El gritó sacó a Richard de su ensimismamiento, pero no con la suficiente rapidez para poder sujetarla.
Kitty gimió y aulló mientras las lágrimas rodaban por su rostro sin que ella se diera cuenta. Cuando Kate se unió a su madre y empezó a berrear, Richard se levantó con dos enloquecidas criaturas aferradas a él como si en ello les fuera la vida y sintió que la cabeza le daba vueltas. Depositó a Kate en su cuna sin ninguna ceremonia y entonces la niña empezó a protestar a gritos por el hecho de que la hubieran soltado de manera tan poco caballerosa; después sentó a Kitty en el sillón que había junto a la cocina, donde ella rompió en sollozos desgarradores. Richard sacó la botella de ron y, revoloteando alrededor de Kitty como una gallina clueca, la obligó a beber.
– ¡Oh, Richard, pensé que te habías muerto! -gimoteó Kitty, atragantándose y mirándole con los ojos llenos de lágrimas y la nariz moqueando-. ¡Pensé que te habías muerto! ¡Pensé que te habías muerto! ¡Pensé que te habías muerto!

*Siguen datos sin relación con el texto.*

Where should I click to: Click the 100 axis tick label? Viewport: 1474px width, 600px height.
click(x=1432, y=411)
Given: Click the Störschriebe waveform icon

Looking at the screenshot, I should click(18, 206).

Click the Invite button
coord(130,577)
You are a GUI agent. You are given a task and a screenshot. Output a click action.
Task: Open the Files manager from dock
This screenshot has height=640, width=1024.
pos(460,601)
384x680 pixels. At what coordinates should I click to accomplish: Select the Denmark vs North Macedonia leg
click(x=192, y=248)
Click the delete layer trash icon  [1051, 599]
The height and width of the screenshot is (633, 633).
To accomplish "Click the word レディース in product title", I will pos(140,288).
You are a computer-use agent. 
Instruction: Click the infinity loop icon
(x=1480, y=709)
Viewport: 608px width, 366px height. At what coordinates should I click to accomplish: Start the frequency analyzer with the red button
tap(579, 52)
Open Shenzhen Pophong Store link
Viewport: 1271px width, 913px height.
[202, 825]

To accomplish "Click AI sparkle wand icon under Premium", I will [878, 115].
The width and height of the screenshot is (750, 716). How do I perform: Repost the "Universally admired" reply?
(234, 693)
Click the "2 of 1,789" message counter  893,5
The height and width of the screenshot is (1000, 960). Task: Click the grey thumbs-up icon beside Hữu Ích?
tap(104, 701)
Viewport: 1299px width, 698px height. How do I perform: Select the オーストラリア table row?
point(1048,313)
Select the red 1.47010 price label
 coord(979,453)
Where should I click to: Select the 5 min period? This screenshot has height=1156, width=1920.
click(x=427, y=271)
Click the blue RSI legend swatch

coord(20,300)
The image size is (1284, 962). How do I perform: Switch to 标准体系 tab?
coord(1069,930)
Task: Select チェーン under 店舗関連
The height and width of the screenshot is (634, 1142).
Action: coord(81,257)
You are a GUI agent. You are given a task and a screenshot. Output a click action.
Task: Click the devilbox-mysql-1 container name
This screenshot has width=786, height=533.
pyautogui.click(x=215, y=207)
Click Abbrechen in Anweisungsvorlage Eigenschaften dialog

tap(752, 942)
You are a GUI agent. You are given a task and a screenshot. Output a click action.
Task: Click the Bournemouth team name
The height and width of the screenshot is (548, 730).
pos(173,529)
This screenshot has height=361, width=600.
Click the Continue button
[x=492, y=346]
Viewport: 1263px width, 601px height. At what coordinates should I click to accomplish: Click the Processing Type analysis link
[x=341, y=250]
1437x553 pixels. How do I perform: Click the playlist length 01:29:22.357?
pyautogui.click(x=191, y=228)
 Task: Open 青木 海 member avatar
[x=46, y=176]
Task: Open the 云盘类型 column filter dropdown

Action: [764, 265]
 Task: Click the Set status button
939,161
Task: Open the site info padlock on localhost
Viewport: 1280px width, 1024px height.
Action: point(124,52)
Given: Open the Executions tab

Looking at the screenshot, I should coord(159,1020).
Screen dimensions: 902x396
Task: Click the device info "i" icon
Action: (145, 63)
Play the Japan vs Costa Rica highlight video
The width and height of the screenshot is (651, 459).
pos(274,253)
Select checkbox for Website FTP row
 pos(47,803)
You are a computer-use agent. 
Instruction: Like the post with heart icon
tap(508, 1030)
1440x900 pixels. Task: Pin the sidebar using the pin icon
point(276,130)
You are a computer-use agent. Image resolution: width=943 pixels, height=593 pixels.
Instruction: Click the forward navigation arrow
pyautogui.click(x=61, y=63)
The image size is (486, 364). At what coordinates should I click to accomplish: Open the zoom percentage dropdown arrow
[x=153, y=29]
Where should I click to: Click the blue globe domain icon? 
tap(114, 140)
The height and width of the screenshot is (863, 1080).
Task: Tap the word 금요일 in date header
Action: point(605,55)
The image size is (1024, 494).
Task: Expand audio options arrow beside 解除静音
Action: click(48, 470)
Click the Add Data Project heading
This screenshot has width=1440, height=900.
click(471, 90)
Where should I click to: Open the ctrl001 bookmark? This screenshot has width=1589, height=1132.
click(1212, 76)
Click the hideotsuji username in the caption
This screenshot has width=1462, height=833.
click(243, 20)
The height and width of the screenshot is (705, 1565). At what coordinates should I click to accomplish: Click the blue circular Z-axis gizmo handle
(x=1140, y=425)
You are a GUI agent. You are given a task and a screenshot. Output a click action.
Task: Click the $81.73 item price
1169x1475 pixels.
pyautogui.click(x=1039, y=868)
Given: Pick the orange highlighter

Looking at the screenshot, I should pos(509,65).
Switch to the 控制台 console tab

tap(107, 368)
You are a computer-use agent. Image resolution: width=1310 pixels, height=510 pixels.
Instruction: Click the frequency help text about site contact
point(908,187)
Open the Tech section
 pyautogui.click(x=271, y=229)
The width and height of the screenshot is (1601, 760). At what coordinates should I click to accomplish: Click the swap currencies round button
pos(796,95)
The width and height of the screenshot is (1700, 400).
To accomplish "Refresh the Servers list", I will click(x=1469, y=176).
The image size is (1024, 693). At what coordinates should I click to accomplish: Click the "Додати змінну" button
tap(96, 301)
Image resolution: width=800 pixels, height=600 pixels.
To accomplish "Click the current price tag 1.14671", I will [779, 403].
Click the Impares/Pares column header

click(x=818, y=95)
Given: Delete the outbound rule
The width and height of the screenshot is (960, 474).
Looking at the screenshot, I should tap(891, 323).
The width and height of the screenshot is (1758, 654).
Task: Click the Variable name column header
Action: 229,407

Le rodeó las caderas con sus brazos y hundió el rostro en él, rompiendo nuevamente a llorar.
– No me he muerto, Kitty. -Le apartó las manos, la levantó del sillón, se acomodó en él y la sentó sobre sus rodillas. El dobladillo de su bata de indiana era el único pañuelo disponible, por lo que él lo tomó para secarle los ojos, la nariz, las mejillas, la barbilla y la garganta…, la lluvia de lágrimas le había mojado incluso el canesú de la bata-. No me he muerto, cariño mío. ¿Lo ves? -le dijo, sonriendo con ternura-. Los cadáveres no pueden enfrentarse con los ataques de histeria. Aunque no cabe duda de que es muy bonito saber con cuánta desesperación se llora mi muerte. Vamos, toma otro sorbo de ron.